The Environment Agency has underlined the importance of packaging responsibilities after revealing that its action against companies in 2016 led to more than £1.5 million in payments to charities.
The payments come from 26 enforcement actions undertaken by the Environment Agency between August 2016 and January 2017, and include several six figure payments.
Instead of pursuing prosecution charges against companies which have polluted rivers, breached permit conditions or avoided recycling, the Environment Agency is increasingly accepting charitable payments as an alternative solution.
The money is spent by local groups on projects that make a direct positive impact on the environment, helping to swiftly restore the environment and avoid longer criminal court cases.
Peter Kellett, legal director for the Environment Agency said: “Enforcement Undertakings allow those who commit offences to restore the environment and to take steps to prevent a recurrence.
“When appropriate, they allow a quicker resolution than a prosecution and help offenders who are prepared to take responsibility for their actions to put things right with their local communities.”
Stephen Trotter, director of the Wildlife Trusts England, which will benefit from some of the undertakings, added: “The principle that a polluter should make amends for the damage they’ve caused makes good sense.
“It’s really important that people understand their responsibilities and care for the natural world – it’s also cheaper and makes business sense to do things cleanly than risk causing damage and pollution.”
Many companies are often not aware that they have breached rules, especially with responsibilities around the recovery and recycling of packaging.
Half of the 26 enforcement undertakings in 2016 were for failing to take reasonable steps to recover and recycle packaging waste as part of Producer Responsibility Obligations.

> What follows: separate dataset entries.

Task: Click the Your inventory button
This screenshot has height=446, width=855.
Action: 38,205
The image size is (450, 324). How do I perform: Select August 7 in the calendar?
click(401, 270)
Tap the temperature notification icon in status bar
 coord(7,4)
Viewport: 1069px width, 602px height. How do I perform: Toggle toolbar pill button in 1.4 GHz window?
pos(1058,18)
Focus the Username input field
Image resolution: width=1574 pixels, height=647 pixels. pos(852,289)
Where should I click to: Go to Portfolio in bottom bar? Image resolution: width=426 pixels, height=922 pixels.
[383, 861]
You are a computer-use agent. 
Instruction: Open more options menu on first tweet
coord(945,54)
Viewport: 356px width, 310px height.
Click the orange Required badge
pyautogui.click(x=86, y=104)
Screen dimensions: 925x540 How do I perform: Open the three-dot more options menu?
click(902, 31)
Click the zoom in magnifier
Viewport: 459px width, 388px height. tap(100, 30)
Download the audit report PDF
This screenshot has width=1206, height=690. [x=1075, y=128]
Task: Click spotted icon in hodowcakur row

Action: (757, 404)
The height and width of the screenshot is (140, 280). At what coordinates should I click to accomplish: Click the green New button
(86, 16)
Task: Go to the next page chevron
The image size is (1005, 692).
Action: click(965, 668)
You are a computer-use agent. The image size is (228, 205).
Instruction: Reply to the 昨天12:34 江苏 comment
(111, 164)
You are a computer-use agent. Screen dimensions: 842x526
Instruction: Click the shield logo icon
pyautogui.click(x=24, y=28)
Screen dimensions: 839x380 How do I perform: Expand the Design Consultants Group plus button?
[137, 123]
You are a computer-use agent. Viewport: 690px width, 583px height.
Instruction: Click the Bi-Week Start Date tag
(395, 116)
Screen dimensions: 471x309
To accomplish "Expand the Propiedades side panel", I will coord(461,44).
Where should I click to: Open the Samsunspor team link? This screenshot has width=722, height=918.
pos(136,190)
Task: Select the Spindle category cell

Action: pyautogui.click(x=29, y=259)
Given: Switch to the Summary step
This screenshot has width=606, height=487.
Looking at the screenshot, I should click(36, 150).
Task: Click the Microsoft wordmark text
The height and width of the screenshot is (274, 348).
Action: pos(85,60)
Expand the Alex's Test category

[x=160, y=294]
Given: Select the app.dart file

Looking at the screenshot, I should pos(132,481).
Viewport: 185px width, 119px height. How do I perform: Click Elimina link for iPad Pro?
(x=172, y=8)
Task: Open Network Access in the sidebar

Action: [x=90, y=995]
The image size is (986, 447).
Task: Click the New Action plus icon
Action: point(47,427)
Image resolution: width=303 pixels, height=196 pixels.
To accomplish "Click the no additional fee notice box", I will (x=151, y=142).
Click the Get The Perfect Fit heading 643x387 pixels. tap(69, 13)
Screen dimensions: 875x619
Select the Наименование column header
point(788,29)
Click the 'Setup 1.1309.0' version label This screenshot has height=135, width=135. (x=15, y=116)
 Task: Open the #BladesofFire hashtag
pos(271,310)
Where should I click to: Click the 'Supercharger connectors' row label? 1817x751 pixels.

Companies that handle 50 tonnes of packaging materials or more a year and have a turnover of more than £2 million are obligated to follow packaging regulations to meet waste packaging recycling and recovery responsibilities.
Further environmental regulations must also be followed by companies that design packaging.
In a statement, the Environment Agency said: “All companies producing packaging have a responsibility to recycle or pay for recycling to compensate, and failure to follow packaging regulations will result in enforcement action and financial penalties.”
The Agency has also made it clear that prosecutions will still be taken in the most serious cases.